Other methods of stimulating the hypoglossal nerve include using various physiological variables to synchronize the electrical stimulation with respiration. Hypopharyngeal or espophageal pressure measurements, airflow measurements made with thermistors placed near the nose and mouth, and tracheal inter-ring distance measurements made with a strain gauge are examples of physiological variables that have been investigated for use in synchronization of electrical stimulation of the hypoglossal nerve and/or the genioglossus muscle. For instance, U.S. Pat. No. 5,211,173 to Kallok et al. discloses a method and apparatus for controlling one or more parameters of an electrical stimulation generator used for the treatment of obstructive sleep apnea. Sensors are used to determine the effectiveness of the stimulation. Amplitude and pulse width are modified in response to the measurements from the sensors. However, the method disclosed in this patent and other similar methods have drawbacks and limitations.

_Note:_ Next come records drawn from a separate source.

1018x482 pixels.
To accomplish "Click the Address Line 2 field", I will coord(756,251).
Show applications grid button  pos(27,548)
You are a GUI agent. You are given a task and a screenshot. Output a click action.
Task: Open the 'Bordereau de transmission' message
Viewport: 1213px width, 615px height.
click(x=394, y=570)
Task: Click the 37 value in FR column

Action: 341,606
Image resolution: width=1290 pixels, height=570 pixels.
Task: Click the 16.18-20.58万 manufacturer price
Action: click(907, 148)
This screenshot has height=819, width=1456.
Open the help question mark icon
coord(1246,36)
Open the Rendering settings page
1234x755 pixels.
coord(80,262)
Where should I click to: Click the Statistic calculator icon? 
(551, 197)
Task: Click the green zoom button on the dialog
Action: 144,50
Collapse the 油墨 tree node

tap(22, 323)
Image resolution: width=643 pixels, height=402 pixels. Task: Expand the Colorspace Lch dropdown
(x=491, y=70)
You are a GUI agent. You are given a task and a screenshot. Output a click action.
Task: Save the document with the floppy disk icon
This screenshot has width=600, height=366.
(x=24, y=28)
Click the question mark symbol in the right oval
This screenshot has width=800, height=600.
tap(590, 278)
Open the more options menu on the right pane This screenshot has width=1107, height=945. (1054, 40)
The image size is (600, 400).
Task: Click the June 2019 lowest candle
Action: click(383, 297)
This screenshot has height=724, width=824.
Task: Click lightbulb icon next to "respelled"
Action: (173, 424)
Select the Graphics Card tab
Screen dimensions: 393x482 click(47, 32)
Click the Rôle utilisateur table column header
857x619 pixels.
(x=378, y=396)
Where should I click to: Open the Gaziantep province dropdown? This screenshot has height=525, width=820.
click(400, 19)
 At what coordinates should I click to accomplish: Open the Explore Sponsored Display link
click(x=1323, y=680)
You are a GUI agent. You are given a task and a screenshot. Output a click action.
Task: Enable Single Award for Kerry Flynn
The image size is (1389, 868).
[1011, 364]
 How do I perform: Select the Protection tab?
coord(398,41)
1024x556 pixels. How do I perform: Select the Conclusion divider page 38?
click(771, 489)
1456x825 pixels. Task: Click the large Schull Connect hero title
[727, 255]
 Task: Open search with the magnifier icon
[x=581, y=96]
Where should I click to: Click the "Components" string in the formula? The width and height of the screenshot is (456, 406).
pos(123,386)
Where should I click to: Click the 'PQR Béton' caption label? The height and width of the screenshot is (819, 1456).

Other treatment methods for sleep disordered breathing have included use of a nose mask through which continuous positive airway pressure is applied to keep the upper airways open. This therapy must be continued indefinitely, and only 60-65 percent of these patients can tolerate the technique long-term. Tracheostomy is another treatment for severe sleep disordered breathing, but it is rarely used because of low patient acceptability and relatively high morbidity. Uvulopalatopharyngoplasty, removal of redundant tissue in the oropharynx, and other surgical operations to correct anatomical abnormalities in the upper airways can be considered in certain cases. However, in general, all of the above-mentioned therapies are associated with complications and disadvantages. Weight loss may improve the condition in mild cases, but pharmacologic attempts to treat sleep disordered breathing by increasing pharyngeal muscle activity during sleep have not been found to be effective.